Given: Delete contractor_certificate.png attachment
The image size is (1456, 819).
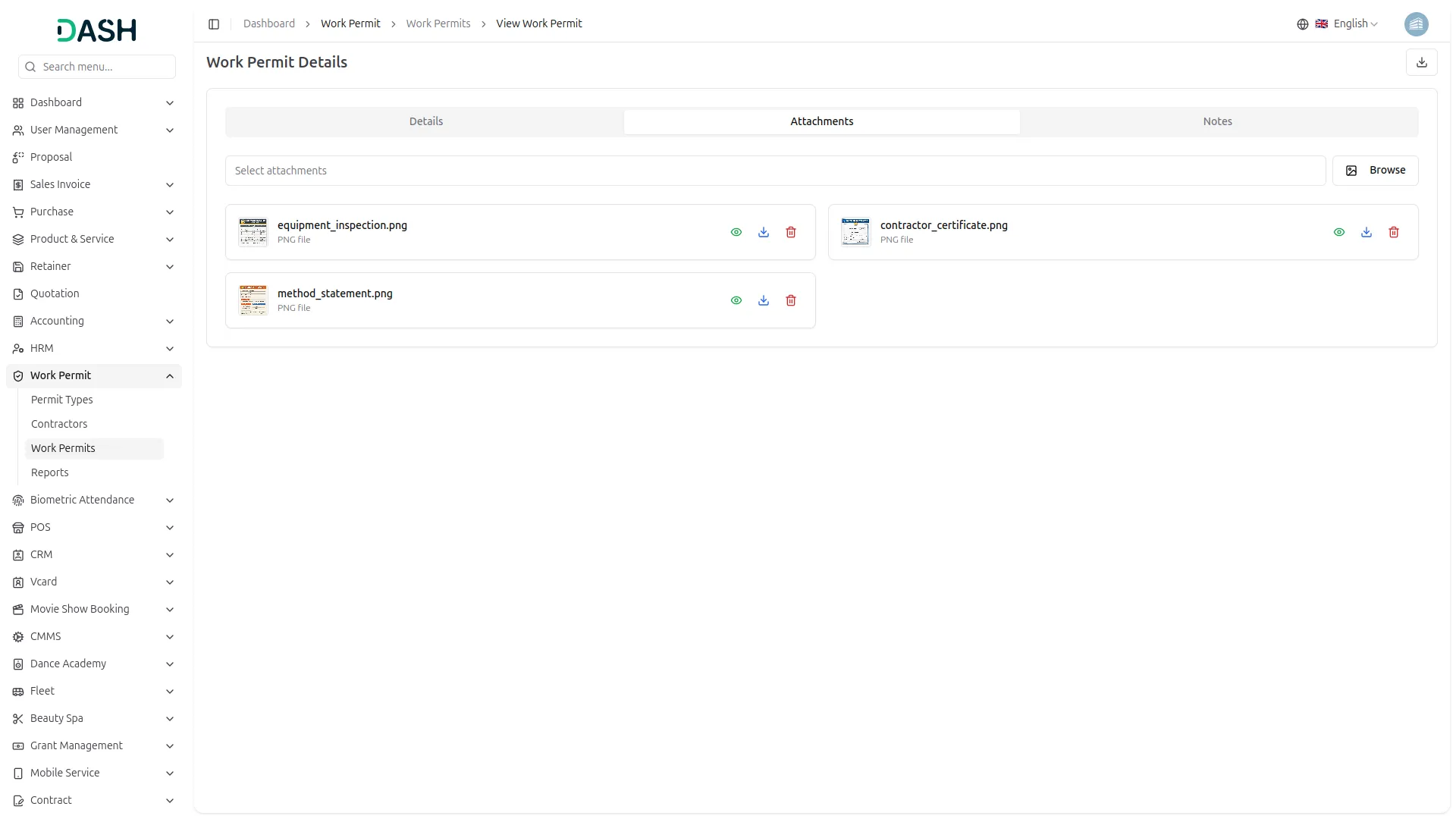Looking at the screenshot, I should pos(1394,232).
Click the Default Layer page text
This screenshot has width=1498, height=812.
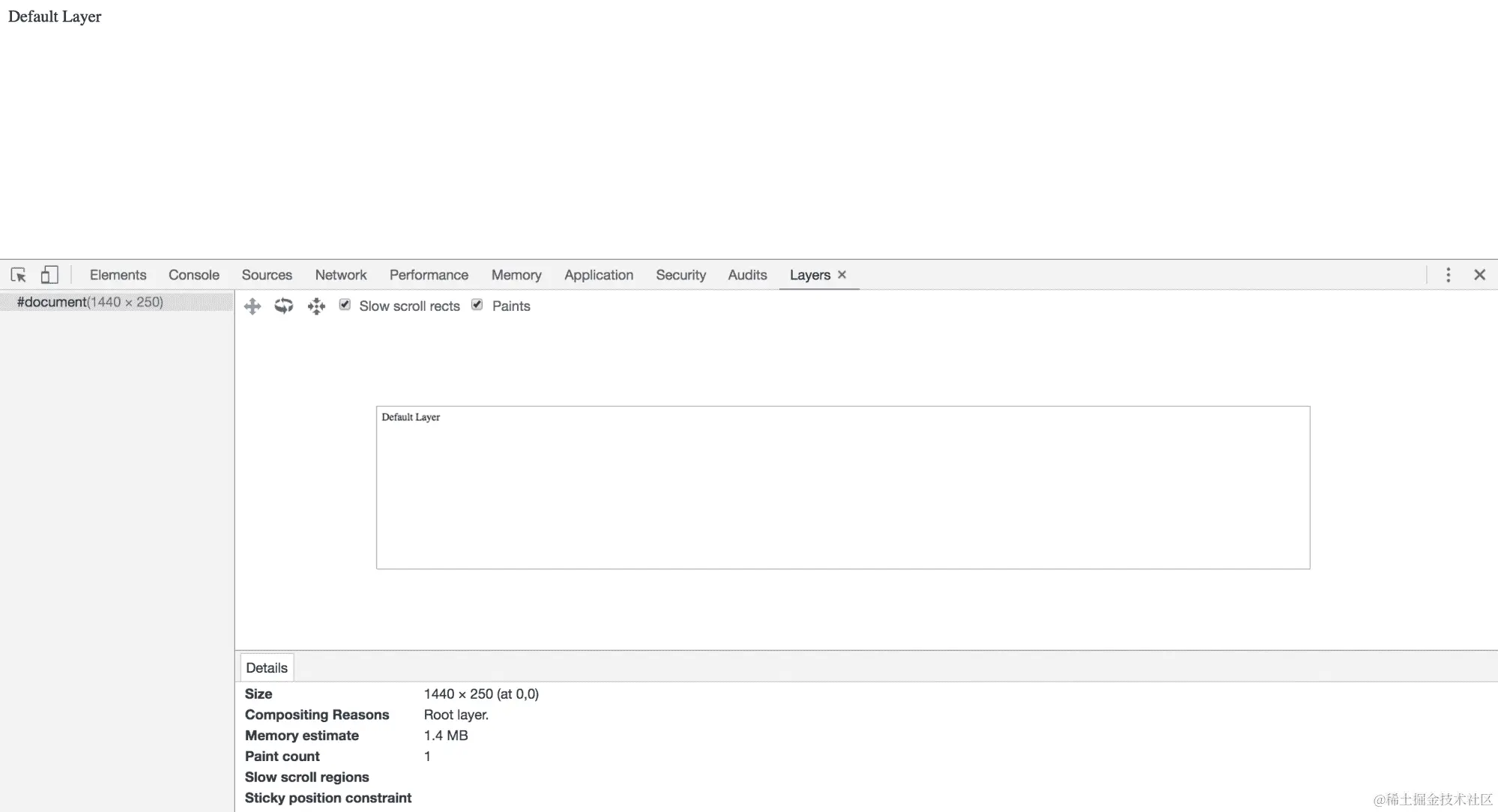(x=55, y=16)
_ _ _
— PROBLEM —
Could the lines from the one with "Click the Default Layer page text" through the last line of the material above be written out exactly, both included, with pictures left out?

— RESPONSE TO THIS EXERCISE —
Click the Default Layer page text
This screenshot has width=1498, height=812.
(x=55, y=16)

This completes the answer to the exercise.